[THE DATA — start]
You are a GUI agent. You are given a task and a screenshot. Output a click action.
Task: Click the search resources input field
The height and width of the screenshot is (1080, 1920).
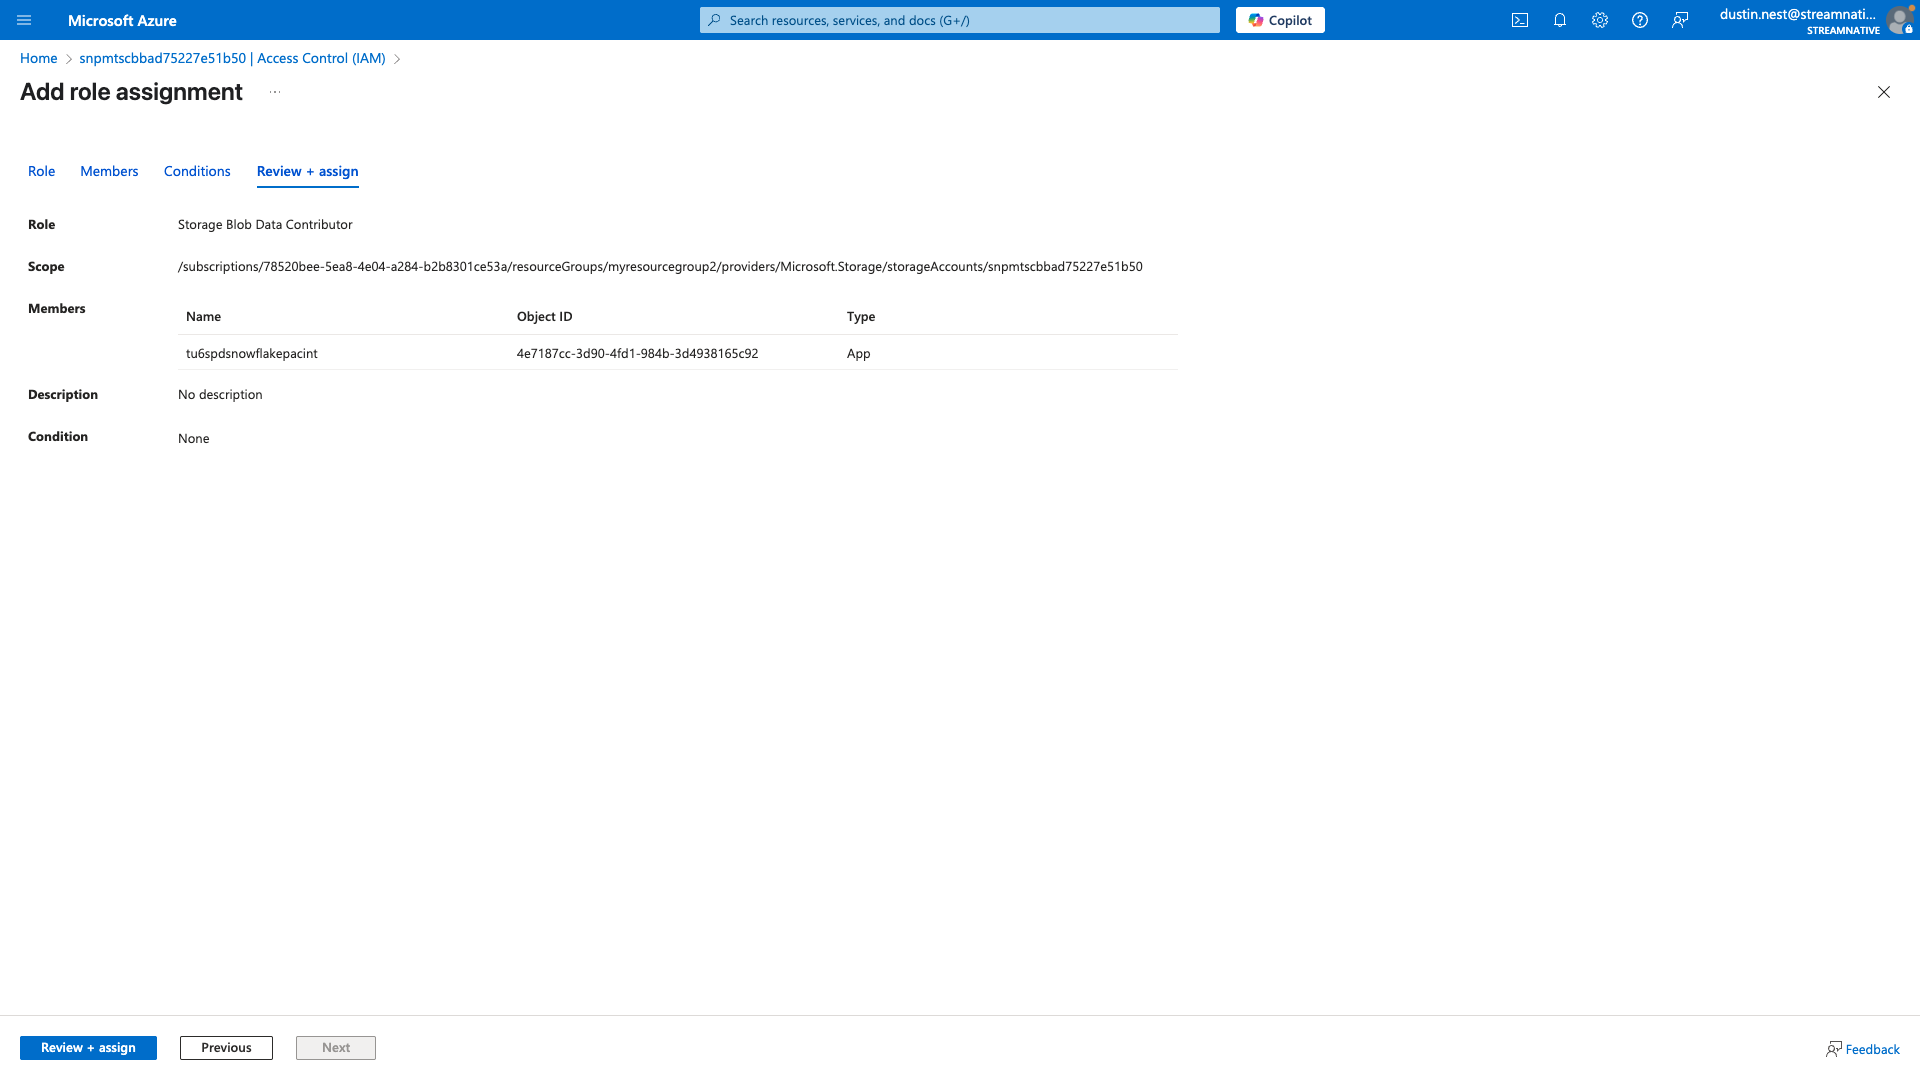coord(958,20)
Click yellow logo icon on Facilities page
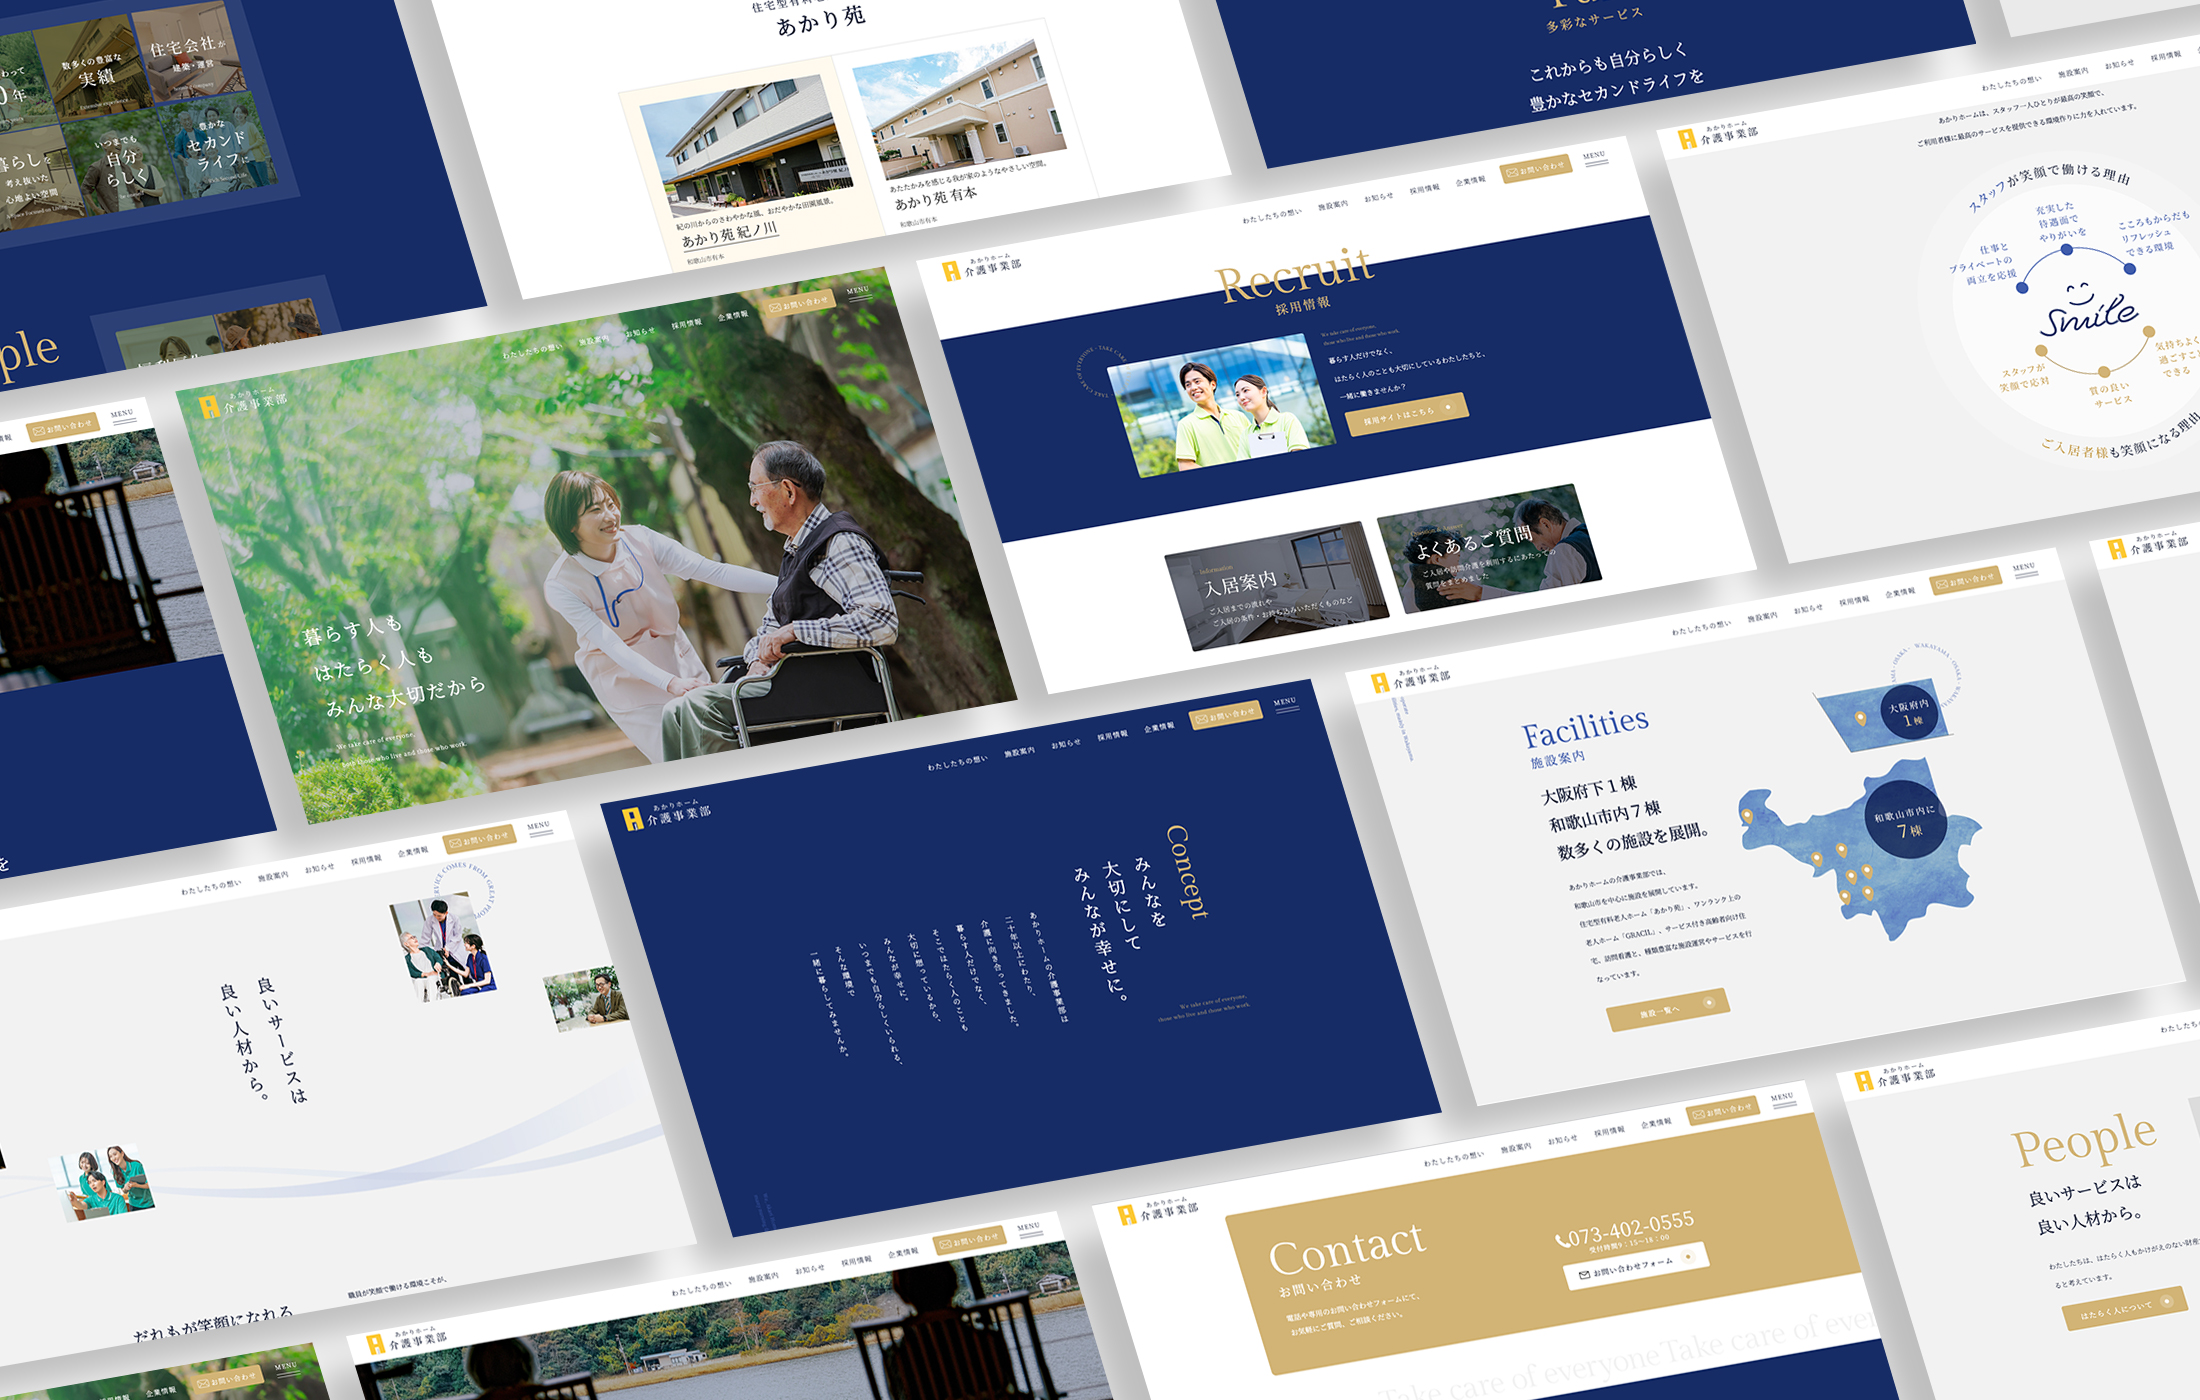The image size is (2200, 1400). pyautogui.click(x=1380, y=683)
[THE DATA — finish]
PROMPT -> Your reply should hold only the records, duplicated exactly, without any image.

OUTPUT ->
You are a GUI agent. You are given a task and a screenshot. Output a click action.
Task: Click the search resources input field
The height and width of the screenshot is (1080, 1920).
coord(958,20)
Click yellow logo icon on Facilities page
The image size is (2200, 1400). pyautogui.click(x=1380, y=683)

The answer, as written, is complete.